Crise | Guiné-Bissau

Guiné-Bissau: CEDEAO condena acções contrárias aos valores democráticos e ameaça com sanções

A Comissão da Comunidade Económica dos Estados da África Ocidental (CEDEAO) diz que está a “acompanhar com preocupação os recentes desenvolvimentos políticos” na Guiné-Bissau assim como está “muito preocupada sobre os riscos de conflitos internos graves associados à degradação prolongada da situação política” no país.

Lembrando os valores e princípios democráticos compartilhados no espaço comunitário da CEDEAO, através de um comunicado de 1 de Março, a organização sub-regional disse que as acções que têm sido registadas no país “comprometem a ordem constitucional estabelecida e expõem todos os seus autores a sanções”.

Por outro lado, a Comissão da CEDEAO reafirma que vai trabalhar em conjunto com todos os seus parceiros, em particular a União Africana, as Nações Unidas, a CPLP e a UEMOA, a fim de evitar apoiar processos não legais que comprometam a estabilidade e paz no país e na região.

Neste sentido, a organização salienta não pode reconhecer organismos criados e instalados fora dos quadros constitucionais e legais regularmente previstos pela legislação da Guiné-Bissau.

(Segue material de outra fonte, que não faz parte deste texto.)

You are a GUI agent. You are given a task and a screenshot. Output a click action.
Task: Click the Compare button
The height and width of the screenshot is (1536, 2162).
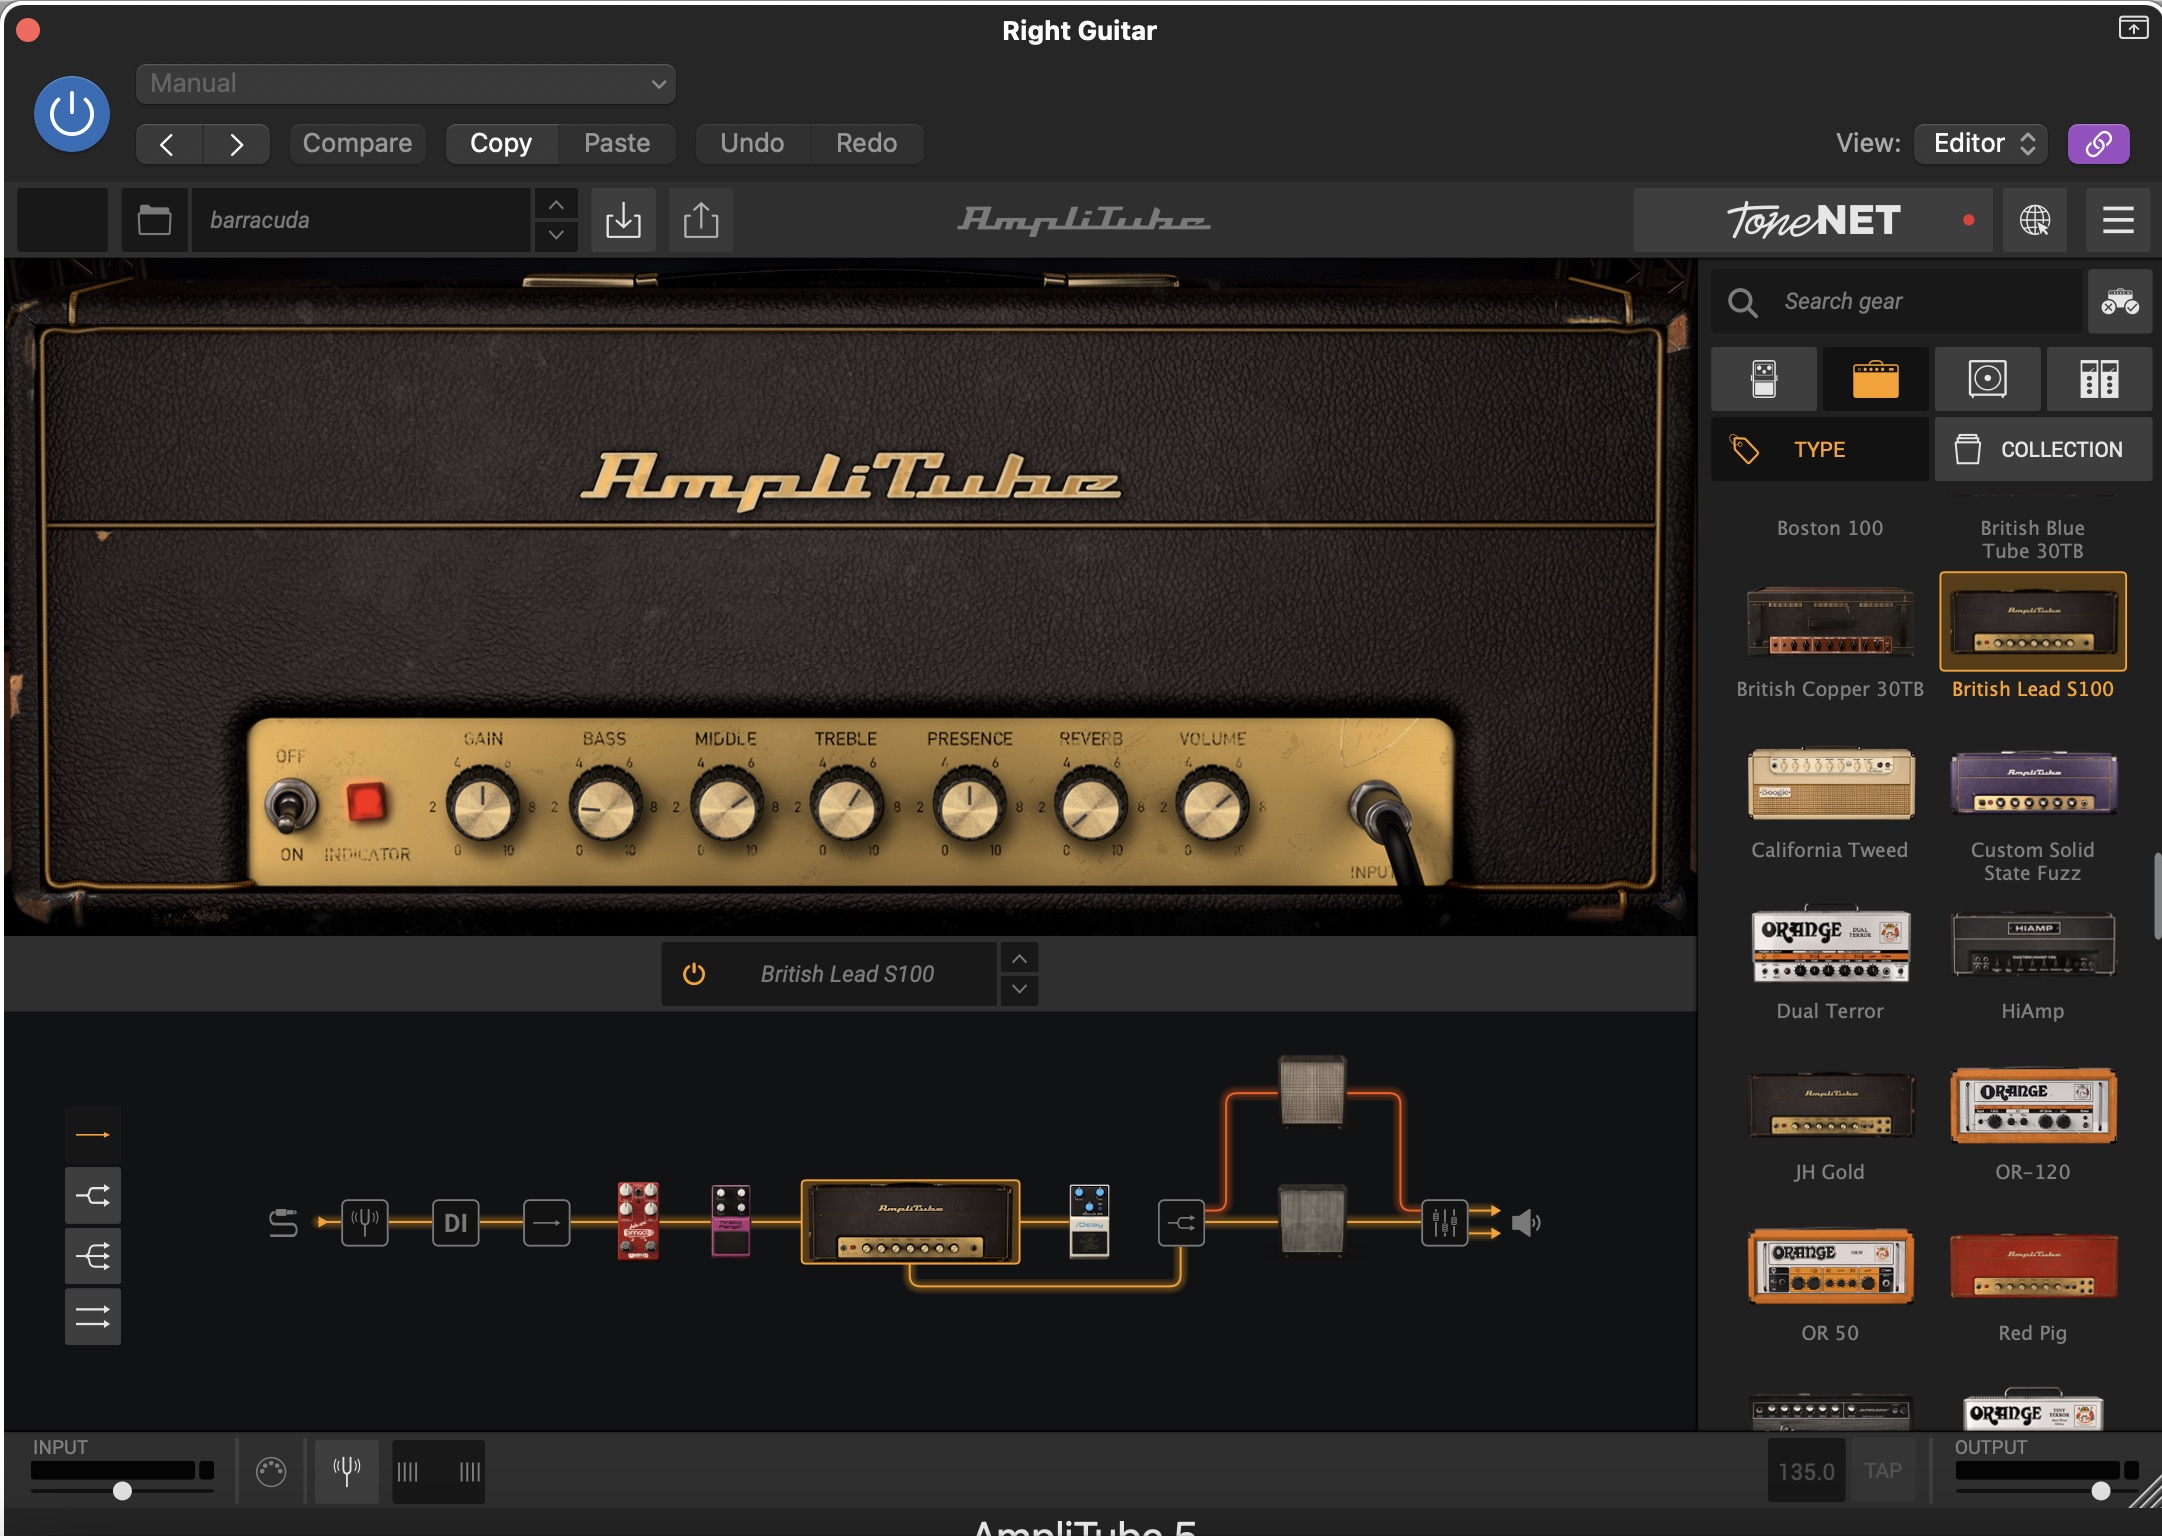(x=357, y=143)
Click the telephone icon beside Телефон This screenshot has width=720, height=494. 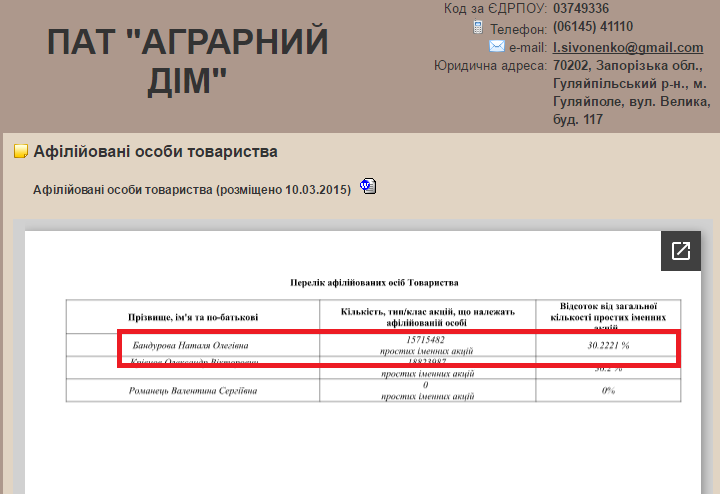click(x=478, y=27)
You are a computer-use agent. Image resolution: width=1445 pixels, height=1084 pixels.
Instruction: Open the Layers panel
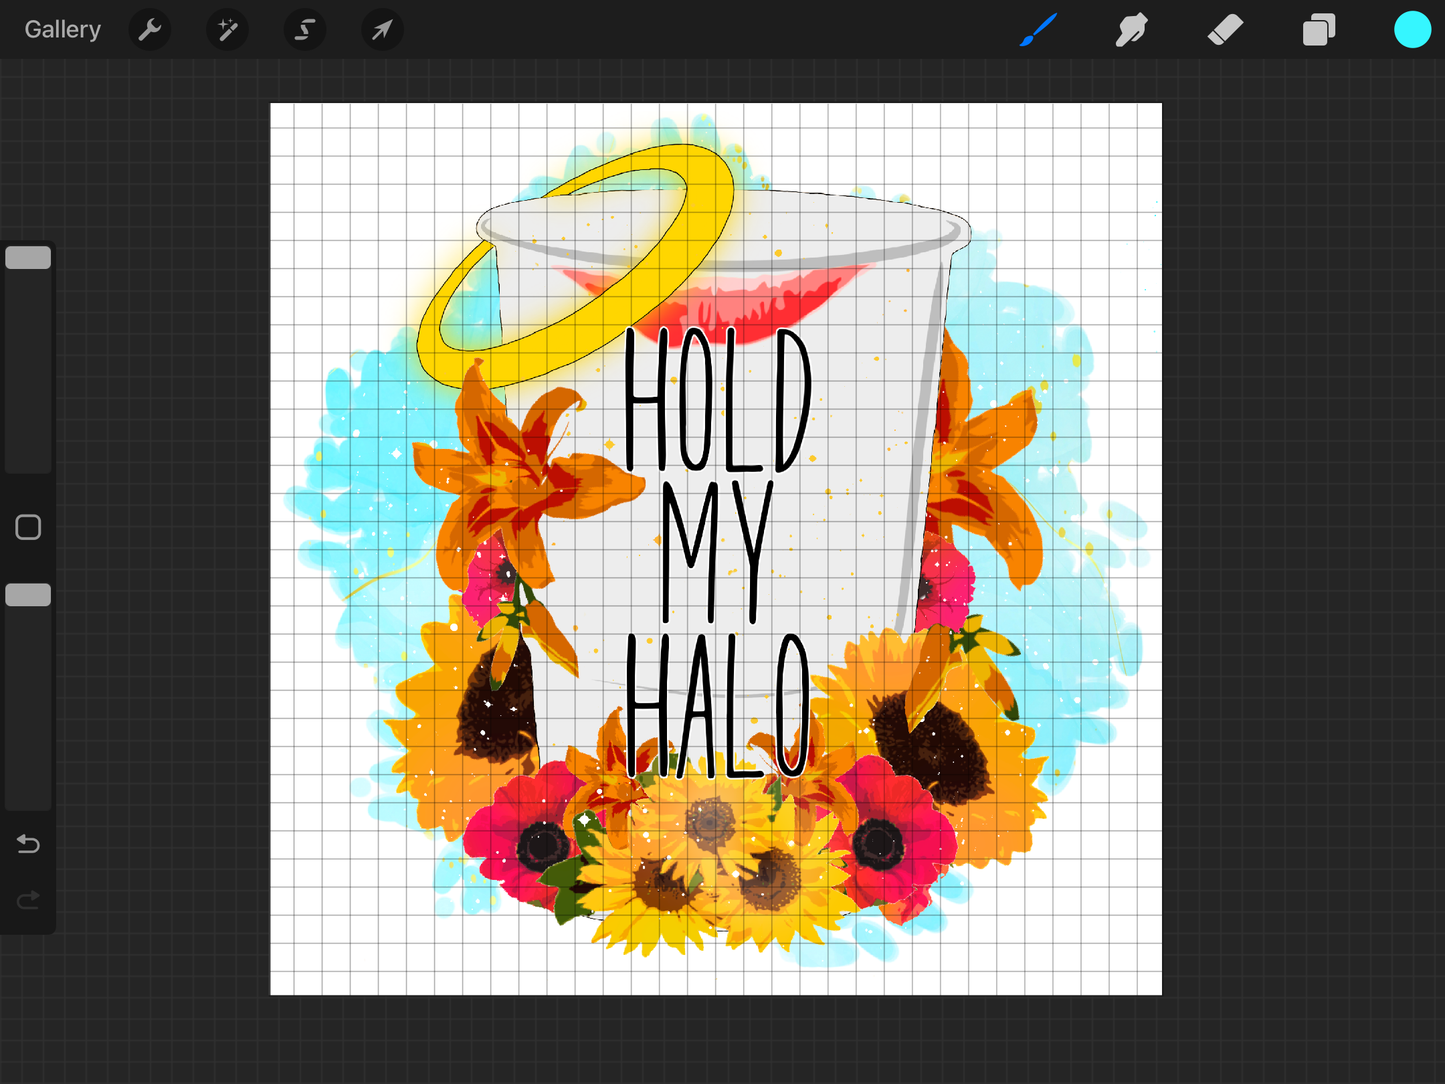tap(1318, 29)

Em relação as forças armadas, a Comissão da CEDEAO disse observar com grande preocupação a interferência das Forças de Defesa e Segurança na esfera política, exortando os militares para ficarem afastados do campo político e a observarem uma posição de absoluta neutralidade em relação a todos os actores políticos.

No que diz respeito à duplicidade de chefias, a CEDEAO sublinha que não reconhece qualquer órgão “criado ou instalado” fora do quadro legal e constitucional, fazendo assim alusão ao litígio relacionado com as eleições presidenciais que permanece pendente no Supremo Tribunal.